The organisation said that is the average amount a cyber criminal can get their hands on through fraudulent online access to bank accounts and credit cards.
According to the 2008 Get Safe Online Report, 85 percent of UK web users have anti-virus software but 48 percent of us are still not updating the software frequently enough to ensure it remains effective. The report also revealed that 47 percent do not have anti-phishing website authentication software and 19 percent admitted to using the same password for all websites, hugely increasing the risk of phishing attacks.
The report also highlighted that phising attacks are on the increase with 23 percent of those surveyed admitting to having fallen victim or knowing someone who fell victim to such an attack this year, compared to just eight per cent in 2007.
"We are actively encouraging more people to go online, but in doing so, to ensure that they are safe and secure.

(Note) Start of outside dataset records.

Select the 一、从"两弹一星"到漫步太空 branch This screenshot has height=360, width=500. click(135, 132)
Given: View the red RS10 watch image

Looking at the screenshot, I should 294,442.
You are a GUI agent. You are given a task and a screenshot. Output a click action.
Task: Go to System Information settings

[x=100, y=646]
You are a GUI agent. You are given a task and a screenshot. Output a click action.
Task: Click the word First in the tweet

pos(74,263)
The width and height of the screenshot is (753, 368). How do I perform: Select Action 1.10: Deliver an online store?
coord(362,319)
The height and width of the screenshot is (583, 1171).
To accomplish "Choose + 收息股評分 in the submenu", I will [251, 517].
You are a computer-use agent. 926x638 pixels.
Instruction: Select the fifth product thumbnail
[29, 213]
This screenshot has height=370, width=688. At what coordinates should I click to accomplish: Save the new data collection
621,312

We want to draw attention to the fact that online criminal activity can be a sophisticated business, but that each of us can take steps to prevent ourselves from becoming a victim," said Tony Neate, managing director of GetSafeOnline.org
Nick Staib, director of GetSafeOnline.org and senior manager at HSBC, added: "If your financial reputation has been compromised through identity theft, this could have an impact on your ability to obtain credit or borrow money in the future. Even with an explanatory note on your credit record, you may be viewed as 'high risk'".